-- QUOTED PASSAGE --
▼
Awesome
gfs-downloader
NCEP GFS 0.25 Degree Global Forecast Grids Historical Archive: https://rda.ucar.edu/datasets/ds084.1/
Register and make an account here: https://rda.ucar.edu/login/
Create a .env file with this in (make sure to name the file .env and leave it in the root directory):
To create a .env file do:
nano .env
Then add your credentials to the file
UCAR_EMAIL = "INSERT_EMAIL"
UCAR_PASS = "INESERT_PASSWORD"
Setting up the environment
pip install -r requirements.txt
Instal the ecCodes package
conda install -c conda-forge python-eccodes
Add others (dask, etc...)
Download Operation
To see download script inputs: poetry run Island_nwp_ext_latlon.py --help
Example [DEMO] (if using poetry):
poetry run python Island_nwp_ext_latlon.py Start_Date End_Date Output_Path LATMIN LATMAX LONGMIN LONGMAX
or (for normal venv)
python Island_nwp_ext_latlon.py Start_Date End_Date Output_Path LATMIN LATMAX LONGMIN LONGMAX
Date format YYYY-MM-DD
To keep operation running in the background use nohup (a nohup.out file will be created to keep a log):
nohup python Island_nwp_ext_latlon.py Start_Date End_Date Output_Path LATMIN LATMAX LONGMIN LONGMAX &
Set the location of the output log, this example will create the nwp_run_v1.log at the location where the command was executed:
nohup python Island_nwp_ext_latlon.py Start_Date End_Date Output_Path LATMIN LATMAX LONGMIN LONGMAX >> nwp_run_v1.log 2>&1 &
Watch the log in the CLI live:
tail -f nwp_run_v1.log
Look at all the full logs with:
nano nwp_run_v1.log
Monitor scripts executing and uptime (This is also where you can find the PID in case the need to Kill a script) [Kill PID]:
ps aux | grep Island_nwp_ext_latlon.py
Multitasks using parallel:
First instal parallel:
conda install parallel
Generating dates:
Use the script date_generator.py
to generated a "date_chunks" variable.
▲
-- BRIEF 1 --
Retype the entries exactly as they appear, from the first line down through the line containing "click(862, 309)", including both ends.

-- GIVEN RECORDS --
▼
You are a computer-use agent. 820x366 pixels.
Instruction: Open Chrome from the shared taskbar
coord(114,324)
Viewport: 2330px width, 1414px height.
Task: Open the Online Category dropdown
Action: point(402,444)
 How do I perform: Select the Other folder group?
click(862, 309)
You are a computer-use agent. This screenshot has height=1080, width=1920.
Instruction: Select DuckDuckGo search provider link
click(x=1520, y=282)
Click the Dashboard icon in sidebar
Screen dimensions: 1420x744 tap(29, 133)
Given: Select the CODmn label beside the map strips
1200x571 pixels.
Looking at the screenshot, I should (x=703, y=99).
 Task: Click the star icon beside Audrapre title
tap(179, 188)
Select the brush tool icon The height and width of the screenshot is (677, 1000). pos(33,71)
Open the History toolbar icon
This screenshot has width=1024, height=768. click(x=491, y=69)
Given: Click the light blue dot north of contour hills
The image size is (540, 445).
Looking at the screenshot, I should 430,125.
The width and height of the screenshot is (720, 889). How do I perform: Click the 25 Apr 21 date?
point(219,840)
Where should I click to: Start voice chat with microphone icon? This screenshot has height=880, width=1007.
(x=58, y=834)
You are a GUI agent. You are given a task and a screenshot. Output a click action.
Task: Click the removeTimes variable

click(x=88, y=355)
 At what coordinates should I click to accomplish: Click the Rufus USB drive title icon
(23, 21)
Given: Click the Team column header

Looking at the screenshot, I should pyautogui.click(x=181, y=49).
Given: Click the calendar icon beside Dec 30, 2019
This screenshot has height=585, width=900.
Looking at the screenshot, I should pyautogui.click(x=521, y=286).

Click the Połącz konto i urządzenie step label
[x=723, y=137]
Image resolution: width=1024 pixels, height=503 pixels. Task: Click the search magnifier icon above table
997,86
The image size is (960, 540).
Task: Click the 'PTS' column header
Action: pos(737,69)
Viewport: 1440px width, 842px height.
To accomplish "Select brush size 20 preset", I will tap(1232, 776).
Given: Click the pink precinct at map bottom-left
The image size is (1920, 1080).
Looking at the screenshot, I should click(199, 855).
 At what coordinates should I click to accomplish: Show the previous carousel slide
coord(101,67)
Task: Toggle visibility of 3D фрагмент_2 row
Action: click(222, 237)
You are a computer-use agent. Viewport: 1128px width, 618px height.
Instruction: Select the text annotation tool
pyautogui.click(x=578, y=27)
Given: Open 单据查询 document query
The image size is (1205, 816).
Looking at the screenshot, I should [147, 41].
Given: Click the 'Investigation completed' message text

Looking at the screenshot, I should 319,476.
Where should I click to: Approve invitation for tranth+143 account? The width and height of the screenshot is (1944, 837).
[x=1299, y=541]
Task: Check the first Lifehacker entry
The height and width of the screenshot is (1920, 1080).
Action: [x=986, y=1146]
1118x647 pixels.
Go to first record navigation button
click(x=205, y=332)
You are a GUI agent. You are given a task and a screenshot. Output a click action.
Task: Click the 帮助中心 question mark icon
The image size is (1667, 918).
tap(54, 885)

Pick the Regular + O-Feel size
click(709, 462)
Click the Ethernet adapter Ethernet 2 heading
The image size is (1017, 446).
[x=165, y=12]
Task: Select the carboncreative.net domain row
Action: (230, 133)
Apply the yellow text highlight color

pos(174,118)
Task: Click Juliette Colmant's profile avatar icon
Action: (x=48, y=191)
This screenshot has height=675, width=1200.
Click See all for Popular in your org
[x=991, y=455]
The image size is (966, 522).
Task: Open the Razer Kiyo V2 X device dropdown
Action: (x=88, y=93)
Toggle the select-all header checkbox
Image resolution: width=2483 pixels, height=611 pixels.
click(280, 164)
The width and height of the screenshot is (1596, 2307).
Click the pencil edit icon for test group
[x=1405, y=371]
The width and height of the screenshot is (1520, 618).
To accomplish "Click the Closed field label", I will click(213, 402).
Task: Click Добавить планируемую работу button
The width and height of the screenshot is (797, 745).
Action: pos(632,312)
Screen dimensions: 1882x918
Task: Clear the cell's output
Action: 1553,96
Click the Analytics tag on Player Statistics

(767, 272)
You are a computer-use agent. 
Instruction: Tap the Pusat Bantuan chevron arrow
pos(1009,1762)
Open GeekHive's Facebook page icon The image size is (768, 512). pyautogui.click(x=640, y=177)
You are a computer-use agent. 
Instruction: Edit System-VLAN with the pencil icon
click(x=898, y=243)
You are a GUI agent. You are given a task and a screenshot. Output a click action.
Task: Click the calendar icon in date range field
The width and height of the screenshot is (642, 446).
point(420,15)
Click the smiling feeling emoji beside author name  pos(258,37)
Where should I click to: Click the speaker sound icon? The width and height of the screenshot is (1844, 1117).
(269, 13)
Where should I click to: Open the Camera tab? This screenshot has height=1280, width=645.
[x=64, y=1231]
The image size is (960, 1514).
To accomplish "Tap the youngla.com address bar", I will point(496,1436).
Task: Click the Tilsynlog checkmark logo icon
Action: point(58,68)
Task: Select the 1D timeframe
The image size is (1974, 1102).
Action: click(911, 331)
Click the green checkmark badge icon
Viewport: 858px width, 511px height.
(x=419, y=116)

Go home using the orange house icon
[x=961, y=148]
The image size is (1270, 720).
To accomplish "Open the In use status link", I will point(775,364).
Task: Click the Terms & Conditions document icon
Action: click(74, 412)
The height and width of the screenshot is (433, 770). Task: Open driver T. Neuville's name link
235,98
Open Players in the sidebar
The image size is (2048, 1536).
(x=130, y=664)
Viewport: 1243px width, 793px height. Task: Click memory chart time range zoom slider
▲
-- BRIEF 2 --
Answer these questions about the gfs-downloader page above:
(a) Which command installs the ecCodes package?
(b) What date format does the download script expect?
(c) Which command shows the nwp_run_v1.log log live in the CLI?

-- WRITTEN SOLUTION 1 --
You are a computer-use agent. 820x366 pixels.
Instruction: Open Chrome from the shared taskbar
coord(114,324)
Viewport: 2330px width, 1414px height.
Task: Open the Online Category dropdown
Action: point(402,444)
 How do I perform: Select the Other folder group?
click(862, 309)

-- WRITTEN SOLUTION 2 --
(a) conda install -c conda-forge python-eccodes
(b) YYYY-MM-DD
(c) tail -f nwp_run_v1.log